Don’t try – just do it
You know the situation – you meet a former acquaintance in the street, chat a little awkwardly about what’s been happening in the years since you last met, and as you part to go on your separate ways one person says “We must try and get together, sometime!”
Or you ask someone to do you a favour and they reply “OK, I’ll try and get that done.”
Now imagine I said to you “I want you to try and touch the tip of your nose with your index finger” you would likely find that a strange request, providing you were not in some way disabled. It’s easy to do it, there’s no chance of failure, so why use “try”?
However if I asked you to “Try and touch the ceiling” that would sound and feel more sensible. Because there’s no certainty that you can touch the ceiling – most ceilings are too high.
What comes out of all of these examples?
That we only use the word TRY when we expect or assume failure!
“We must try and get together sometime” means something like “I thought I’d got rid of you and I haven’t the assertiveness to tell you I hope I never see you again!”
“I’ll try and get that done” means “I am not going to tell you I cannot or will not do it – but don’t hold your breath waiting for me to do it!”
But it’s only a figure of speech
Perhaps. But figures pf speech often give strong clues about what is going on in the background. They can be a form of leakage from the underlying emotions. Especially if you listen to them carefully and take them literally.

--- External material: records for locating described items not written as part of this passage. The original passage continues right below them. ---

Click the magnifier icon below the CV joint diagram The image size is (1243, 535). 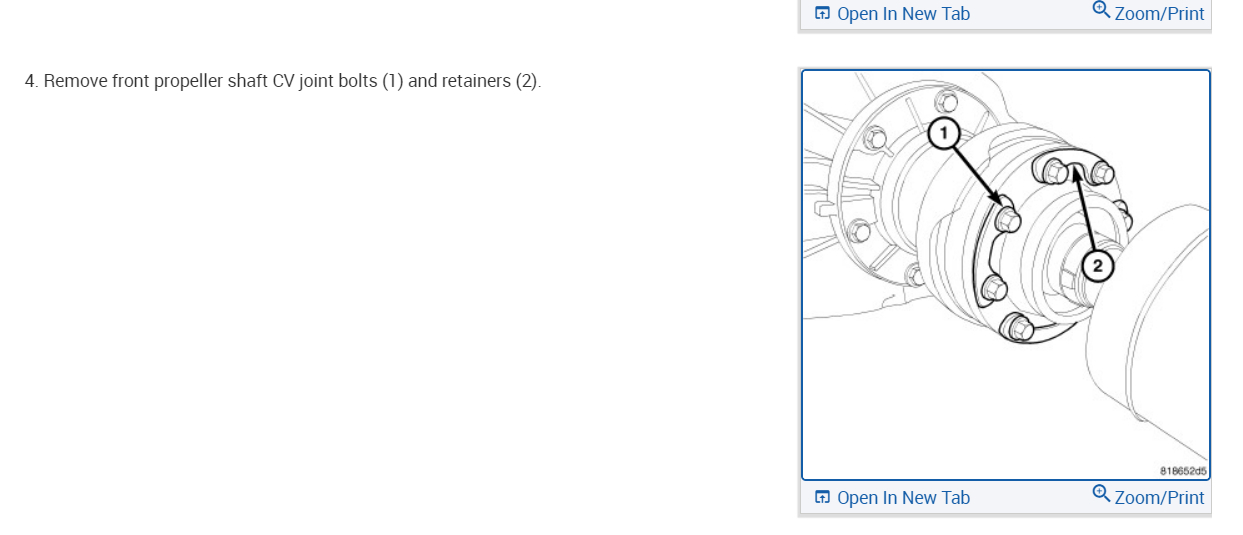click(x=1101, y=494)
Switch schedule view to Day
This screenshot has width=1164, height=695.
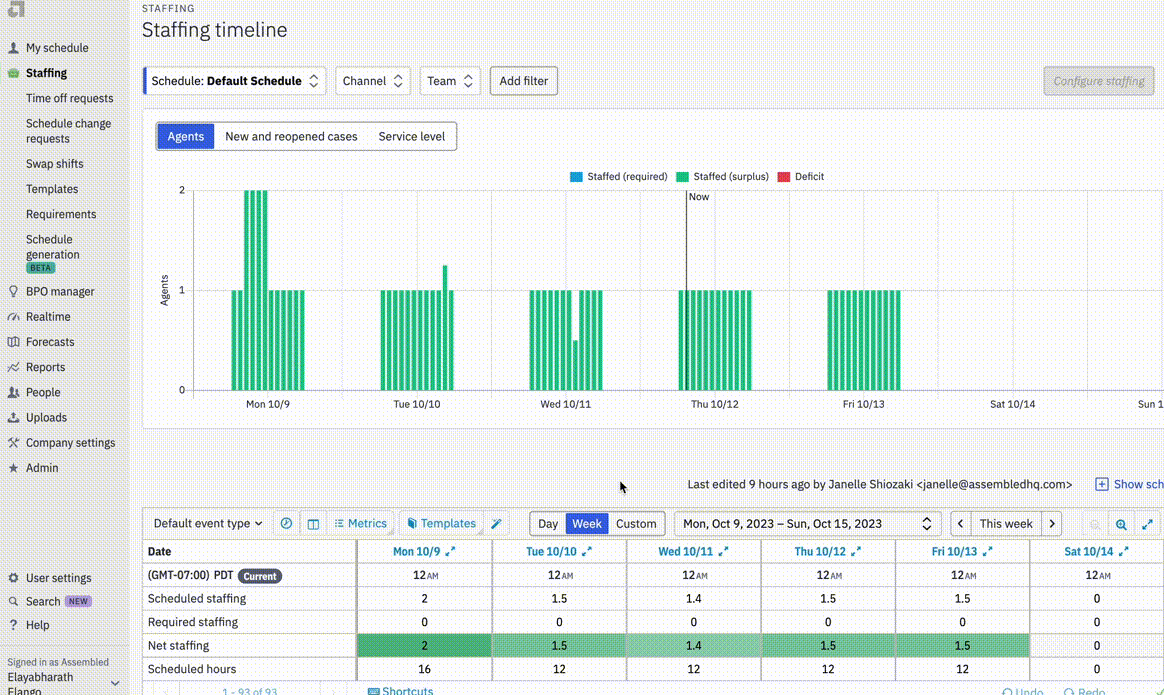click(548, 523)
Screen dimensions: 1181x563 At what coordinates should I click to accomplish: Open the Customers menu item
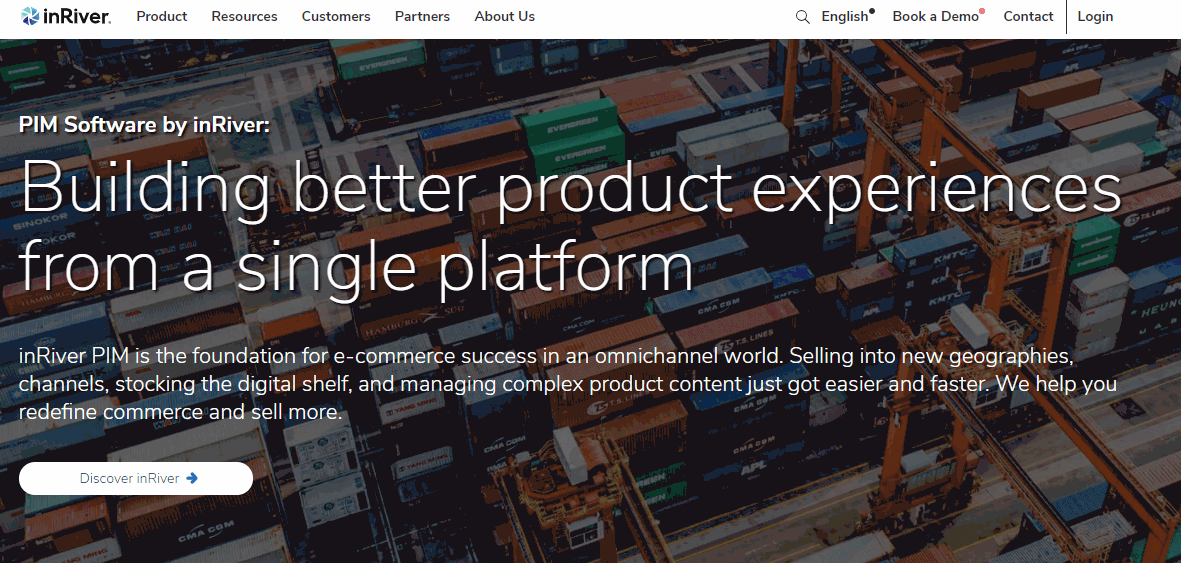(336, 17)
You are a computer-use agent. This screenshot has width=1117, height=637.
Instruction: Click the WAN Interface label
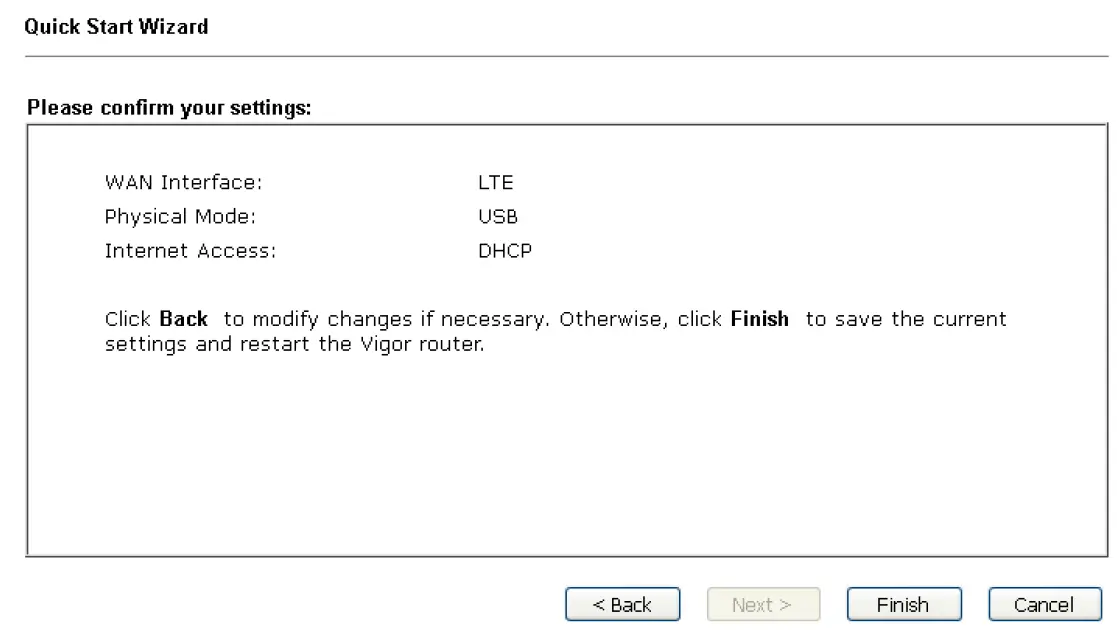(183, 183)
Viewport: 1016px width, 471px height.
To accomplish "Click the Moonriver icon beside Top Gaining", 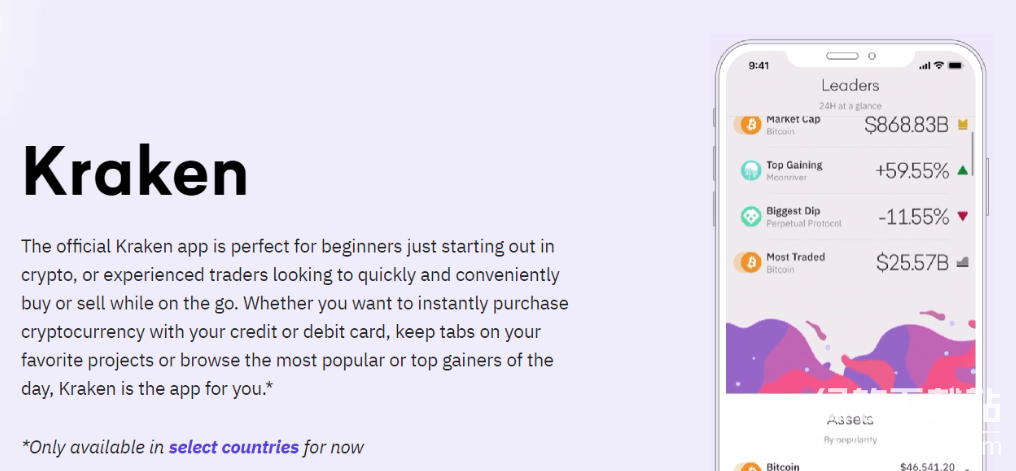I will click(751, 171).
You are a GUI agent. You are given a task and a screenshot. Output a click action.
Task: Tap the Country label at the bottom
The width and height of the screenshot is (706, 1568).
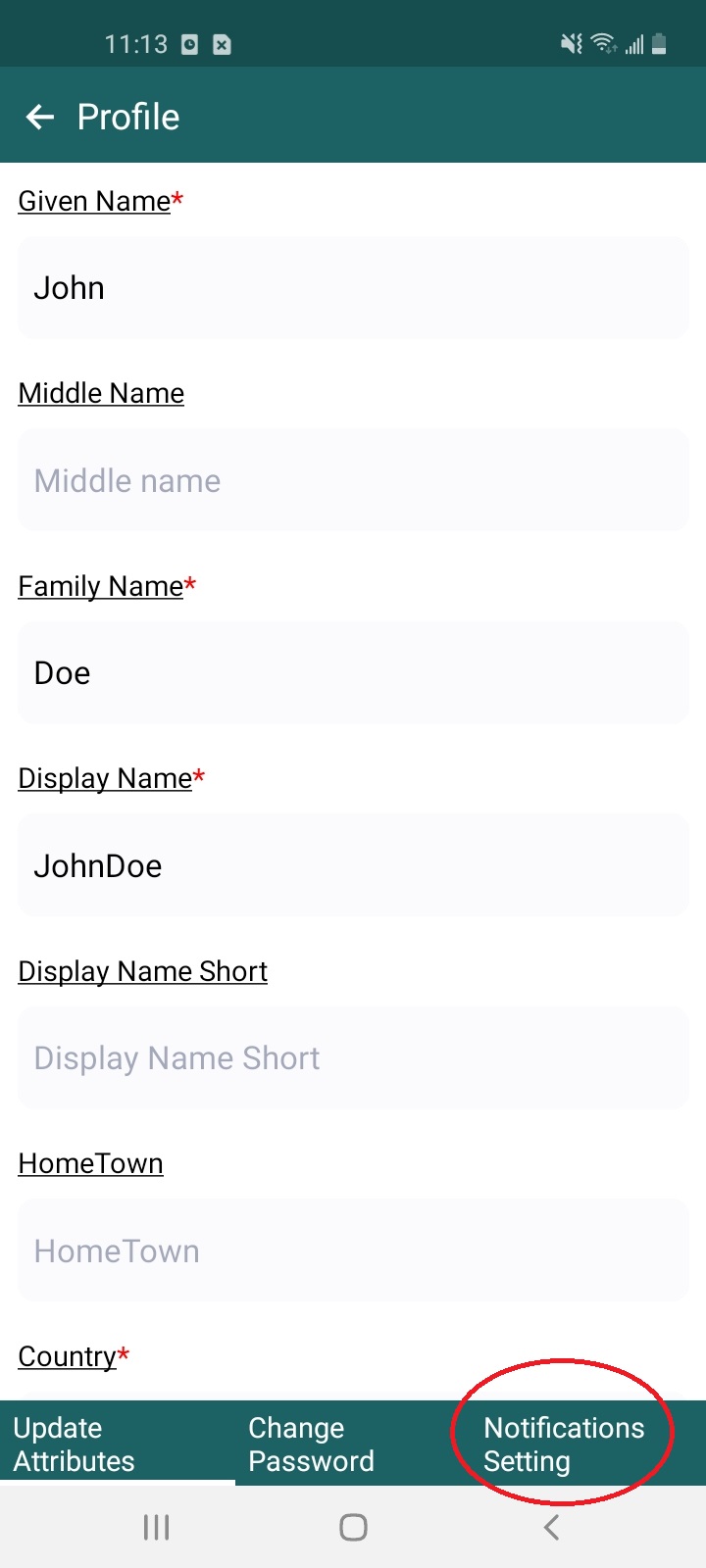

Words like ‘try’ indicate what we are really thinking – and, perhaps, do not want to admit even to ourselves.
The words you use sub-vocally in your self talk affect your mood. And the words you use out loud affect both my your own and other people’s moods.
“Try” creates doubt – in your own mind and in the minds of others – and suggests that it is unlikely that you will succeed.
Replace ‘try’ with ‘will’
Us it for a while and decide for yourself if it makes a difference to how you feel and to how people respond to you.
“I must try and start exercising”
“I will try to give up smoking”
“I will try to eat more healthily”
“I will try to be nicer to people”
use “I WILL begin exercising etc.”
What if I’m not sure that I’ll succeed?
That’s OK. You do not have to be sure you’ll succeed before beginning something.
It is OK to ‘fail’.
‘Try’ is a way of insuring ourselves against the bad feelings we associate with failure… “But I didn’t say I WOULD do it! I just said I’d TRY!”
Make a decision that it is OK to not get everything right every time and you’ll feel a lot better saying “I will…”
The other side of this coin is that if you do not say “I will…” you are not fully committed to it. You’re giving yourself a get-out clause – just in case.
Commit – fully
Commit fully – or don’t bother. If you do not commit fully you are kidding yourself. You are pretending to yourself that you are going to give something your best shot whereas in fact you are going into it prepared to fail and with your failure alibi ready in advance.
When you commit fully you are arming yourself with a belief that you will succeed – do this and you’re half-way there before you even begin.